(REQUIRED ACTION):
Take the data below and repeat it exactly.

[Collected data entries]
· · · ·
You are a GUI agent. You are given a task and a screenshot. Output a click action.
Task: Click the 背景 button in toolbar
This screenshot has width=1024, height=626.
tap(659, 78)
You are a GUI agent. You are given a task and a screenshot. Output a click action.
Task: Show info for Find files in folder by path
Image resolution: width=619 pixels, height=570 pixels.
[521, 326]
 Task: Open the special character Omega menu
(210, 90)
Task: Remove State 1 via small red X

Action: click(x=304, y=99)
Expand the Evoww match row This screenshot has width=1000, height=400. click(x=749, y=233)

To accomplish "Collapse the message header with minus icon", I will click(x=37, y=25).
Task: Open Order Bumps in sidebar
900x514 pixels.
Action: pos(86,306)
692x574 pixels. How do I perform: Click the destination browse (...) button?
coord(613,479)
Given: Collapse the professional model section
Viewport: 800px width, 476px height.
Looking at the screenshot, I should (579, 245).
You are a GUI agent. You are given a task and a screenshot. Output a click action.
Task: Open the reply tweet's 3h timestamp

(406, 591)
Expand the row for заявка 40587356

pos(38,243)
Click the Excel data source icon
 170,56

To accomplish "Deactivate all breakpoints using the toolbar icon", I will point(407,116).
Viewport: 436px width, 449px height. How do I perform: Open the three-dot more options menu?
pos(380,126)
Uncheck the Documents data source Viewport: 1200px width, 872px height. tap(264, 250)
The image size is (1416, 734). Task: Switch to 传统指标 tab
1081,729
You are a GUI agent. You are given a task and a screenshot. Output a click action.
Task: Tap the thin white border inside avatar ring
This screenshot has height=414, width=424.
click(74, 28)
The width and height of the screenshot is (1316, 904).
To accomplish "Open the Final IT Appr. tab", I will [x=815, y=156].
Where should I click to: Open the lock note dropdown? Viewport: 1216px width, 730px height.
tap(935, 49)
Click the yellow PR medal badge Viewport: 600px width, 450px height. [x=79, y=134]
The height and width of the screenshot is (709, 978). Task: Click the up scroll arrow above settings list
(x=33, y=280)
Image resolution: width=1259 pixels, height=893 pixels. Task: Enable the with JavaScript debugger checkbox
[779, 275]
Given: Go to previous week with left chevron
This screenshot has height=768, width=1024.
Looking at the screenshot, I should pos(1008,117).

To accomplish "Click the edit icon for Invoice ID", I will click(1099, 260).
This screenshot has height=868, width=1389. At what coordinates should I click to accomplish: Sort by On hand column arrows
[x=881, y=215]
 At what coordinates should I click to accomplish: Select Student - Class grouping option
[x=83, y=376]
· · · ·
(OUTPUT FOR THIS EXERCISE):
You are a GUI agent. You are given a task and a screenshot. Output a click action.
Task: Click the 背景 button in toolbar
This screenshot has width=1024, height=626.
tap(659, 78)
You are a GUI agent. You are given a task and a screenshot. Output a click action.
Task: Show info for Find files in folder by path
Image resolution: width=619 pixels, height=570 pixels.
[521, 326]
 Task: Open the special character Omega menu
(210, 90)
Task: Remove State 1 via small red X

Action: click(x=304, y=99)
Expand the Evoww match row This screenshot has width=1000, height=400. click(x=749, y=233)

To accomplish "Collapse the message header with minus icon", I will click(x=37, y=25).
Task: Open Order Bumps in sidebar
900x514 pixels.
Action: pos(86,306)
692x574 pixels. How do I perform: Click the destination browse (...) button?
coord(613,479)
Given: Collapse the professional model section
Viewport: 800px width, 476px height.
Looking at the screenshot, I should (579, 245).
You are a GUI agent. You are given a task and a screenshot. Output a click action.
Task: Open the reply tweet's 3h timestamp

(406, 591)
Expand the row for заявка 40587356

pos(38,243)
Click the Excel data source icon
 170,56

To accomplish "Deactivate all breakpoints using the toolbar icon", I will point(407,116).
Viewport: 436px width, 449px height. How do I perform: Open the three-dot more options menu?
pos(380,126)
Uncheck the Documents data source Viewport: 1200px width, 872px height. tap(264, 250)
The image size is (1416, 734). Task: Switch to 传统指标 tab
1081,729
You are a GUI agent. You are given a task and a screenshot. Output a click action.
Task: Tap the thin white border inside avatar ring
This screenshot has height=414, width=424.
click(74, 28)
The width and height of the screenshot is (1316, 904).
To accomplish "Open the Final IT Appr. tab", I will [x=815, y=156].
Where should I click to: Open the lock note dropdown? Viewport: 1216px width, 730px height.
tap(935, 49)
Click the yellow PR medal badge Viewport: 600px width, 450px height. [x=79, y=134]
The height and width of the screenshot is (709, 978). Task: Click the up scroll arrow above settings list
(x=33, y=280)
Image resolution: width=1259 pixels, height=893 pixels. Task: Enable the with JavaScript debugger checkbox
[779, 275]
Given: Go to previous week with left chevron
This screenshot has height=768, width=1024.
Looking at the screenshot, I should pos(1008,117).

To accomplish "Click the edit icon for Invoice ID", I will click(1099, 260).
This screenshot has height=868, width=1389. At what coordinates should I click to accomplish: Sort by On hand column arrows
[x=881, y=215]
 At what coordinates should I click to accomplish: Select Student - Class grouping option
[x=83, y=376]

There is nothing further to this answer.